SOURCE PASSAGE:
......

Hermansky-Pudlak syndrome (HPS) is a rare genetic disorder that can result in a wide range of symptoms, depending upon which genetic mutation a patient inherits. In three of the 10 forms of HPS, patients develop pulmonary fibrosis (PF), in which tissues deep in the lungs become scarred, interfering with the ability to breathe. PF is a leading cause of premature death in adults with HPS, and there are no treatments approved by the Food and Drug Administration (FDA) for HPS-PF. Scientists from the National Institute on Alcohol Abuse and Alcoholism (NIAAA) and the National Human Genome Research Institute (NHGRI) jointly identified that increased activity of two biological pathways contributes to the development of lung fibrosis in HPS-PF. The lead collaborators discovered that these two pathways can be blocked by a single drug molecule, offering protection against lung fibrosis in animal models of HPS. This project will further develop this drug candidate for clinical testing in patients.
Hermansky-Pudlak syndrome is a rare genetic disorder primarily of lysosome-related organelle biogenesis. There are 10 different types of HPS, depending on which genetic mutation is inherited. Patients with HPS-1, HPS-2 or HPS-4 develop pulmonary fibrosis. In the absence of a Food and Drug Administration (FDA)-approved therapy for HPS-PF, there is an urgent need to identify new therapeutic targets and treatment strategies.
It has been shown that the cannabinoid-1 receptor (CB1R) is overactivated in fibrotic lung tissue of mice and humans with HPS. In previous studies, rimonabant, a CB1R antagonist, demonstrated a modest ability to mitigate fibrosis in animal models. However, the neuropsychiatric side effects of CB1R inhibitors, through the blockade of receptors expressed in the central nervous system (CNS), led to rimonabant being withdrawn from all clinical use. In addition to CB1R, the activity of inducible nitric oxide synthase (iNOS) is also increased in PF, promoting lung inflammation and progression of fibrosis. Because the pathogenesis of HPS-PF is complex, targeting multiple pathways has been recommended as an approach to improve therapeutic efficacy.

......

YOUR OBJECTIVE: Write the next part of the passage on Hermansky-Pudlak syndrome and pulmonary fibrosis, picking up after its final sentence. The data that follows comes from a separate source unrelated to the passage above.

DATA PROVIDED:
......

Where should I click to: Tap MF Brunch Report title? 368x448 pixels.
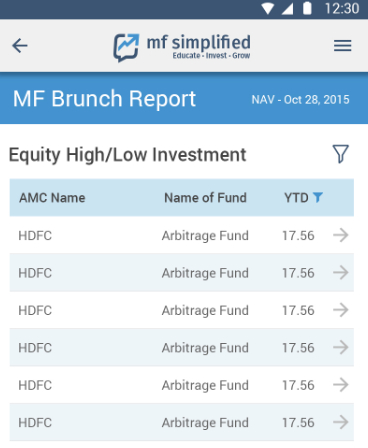104,99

......

ANSWER TO THIS PROBLEM:
To target these independent drivers of PF simultaneously in HPS, the novel drug candidate MRI-1867 was designed as a dual inhibitor of both CB1R and iNOS. To avoid the CNS side effects of the first-generation CB1R antagonists, MRI-1867 was designed to be restricted to the peripheral tissues and specifically excluded from the brain. MRI-1867 is orally bioavailable, and in chronic treatment in animal models of PF it provided increased antifibrotic efficacy compared with targeting either CB1R or iNOS alone.
National Institute on Alcohol Abuse and Alcoholism, Bethesda, MD
Resat Cinar, Pharm., Ph.D.
George Kunos, M.D., Ph.D.
Malliga R. Iyer, Ph.D.
Public Health Impact
Pulmonary fibrosis is a progressive condition. Symptoms worsen over time and can range from breathing problems, such as shortness of breath even while at rest, to more severe symptoms, such as lung infections, blood clots, pulmonary hypertension and heart failure. PF is a leading cause of premature death in HPS patients, and there are no FDA-approved treatments for HPS-PF.
The TRND project team has developed a comprehensive project plan to advance MRI-1867 toward clinical testing. TRND scientists are developing a synthetic process and a suitable formulation for manufacturing MRI-1867; developing and validating the analytical and bioanalytical assays necessary to evaluate the drug product; and conducting preclinical pharmacokinetics, safety and toxicology studies that will enable the collaborators to submit an Investigational New Drug application with the Food and Drug Administration to initiate a Phase I clinical trial.